### Task to carry out
Pull out each line of the data below that contains the word "Viewport", and list those lines unchanged.

[Screen grounding data]
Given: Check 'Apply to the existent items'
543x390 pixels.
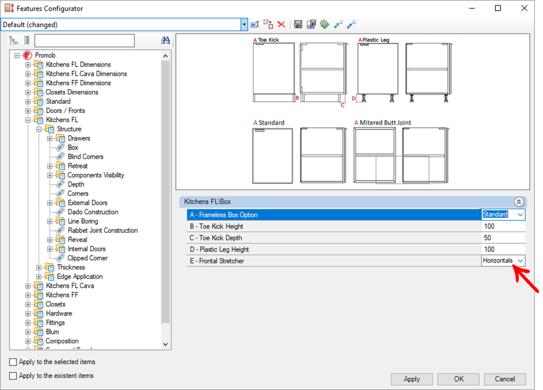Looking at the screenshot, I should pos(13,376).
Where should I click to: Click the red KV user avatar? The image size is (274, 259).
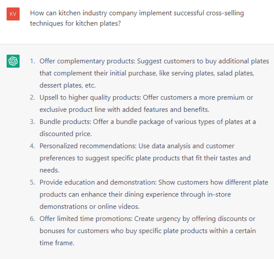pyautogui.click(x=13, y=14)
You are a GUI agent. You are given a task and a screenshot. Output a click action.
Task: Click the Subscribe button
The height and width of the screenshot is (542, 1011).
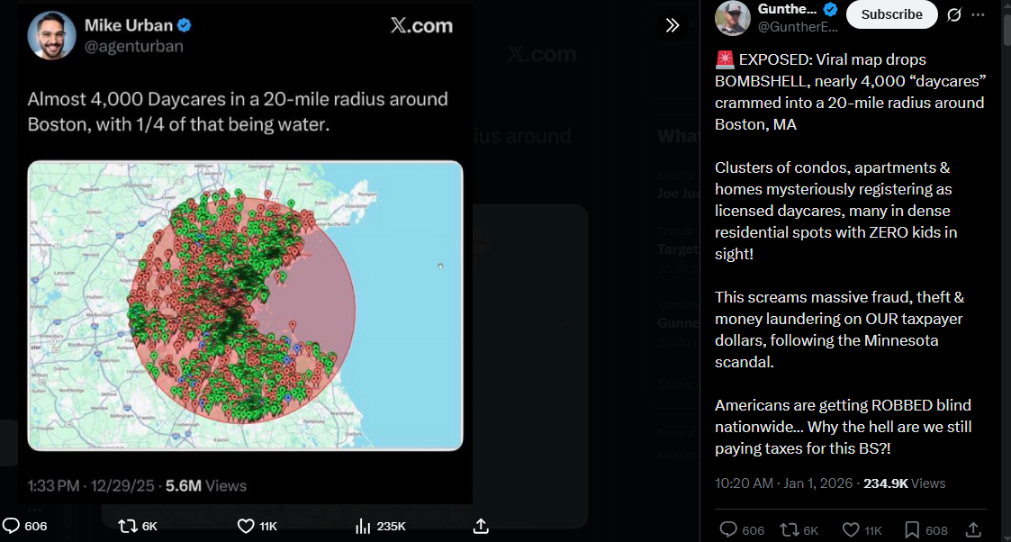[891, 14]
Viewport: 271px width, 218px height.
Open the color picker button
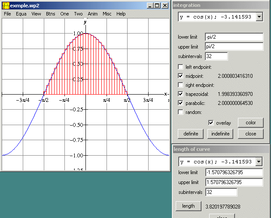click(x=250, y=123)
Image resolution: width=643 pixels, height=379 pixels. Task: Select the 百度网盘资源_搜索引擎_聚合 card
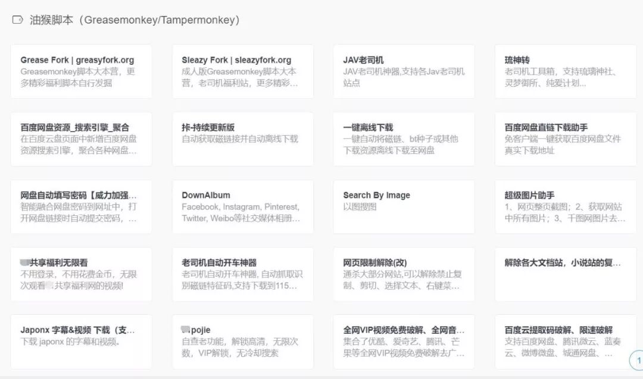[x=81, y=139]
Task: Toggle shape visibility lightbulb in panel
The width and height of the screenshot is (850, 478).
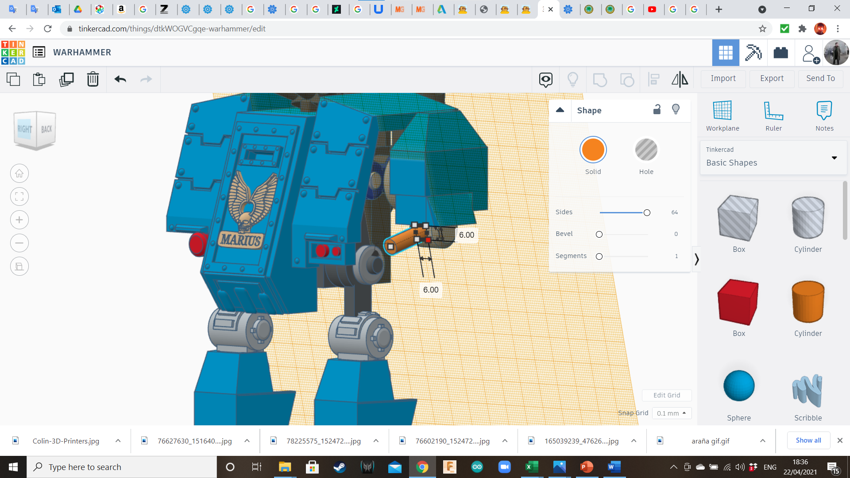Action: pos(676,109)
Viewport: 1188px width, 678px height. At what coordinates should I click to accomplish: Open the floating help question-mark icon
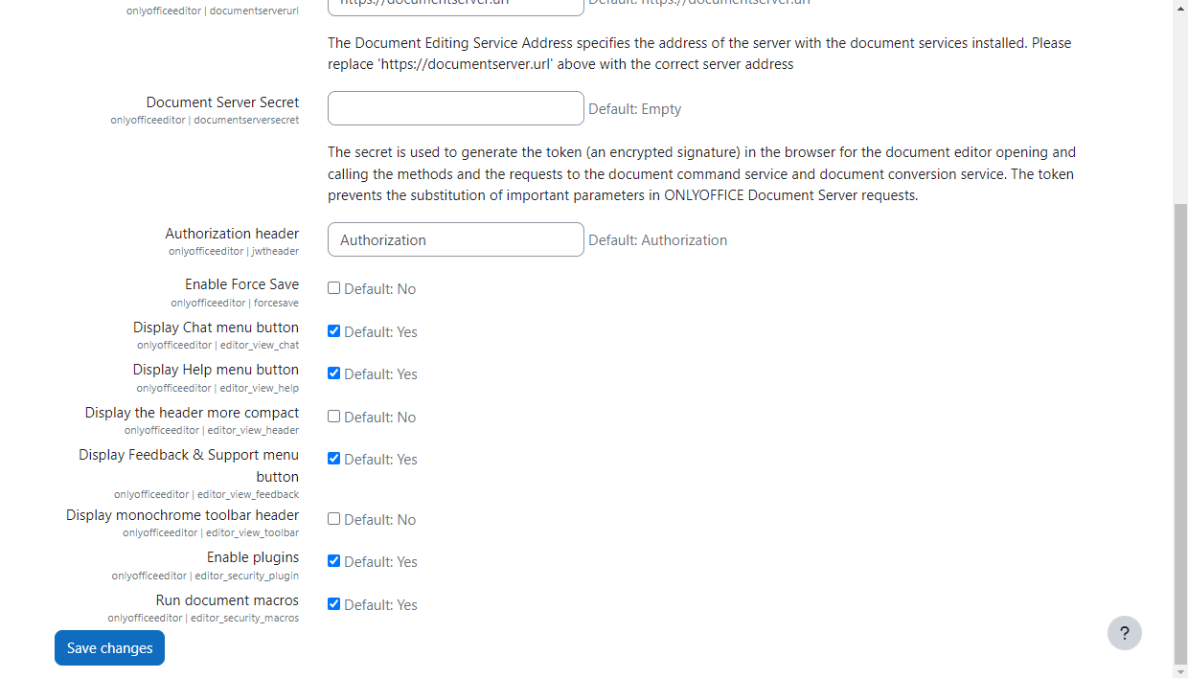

### Output
Viewport: 271px width, 218px height.
Viewport: 1188px width, 678px height. At what coordinates should I click to accomplish: Open the floating help question-mark icon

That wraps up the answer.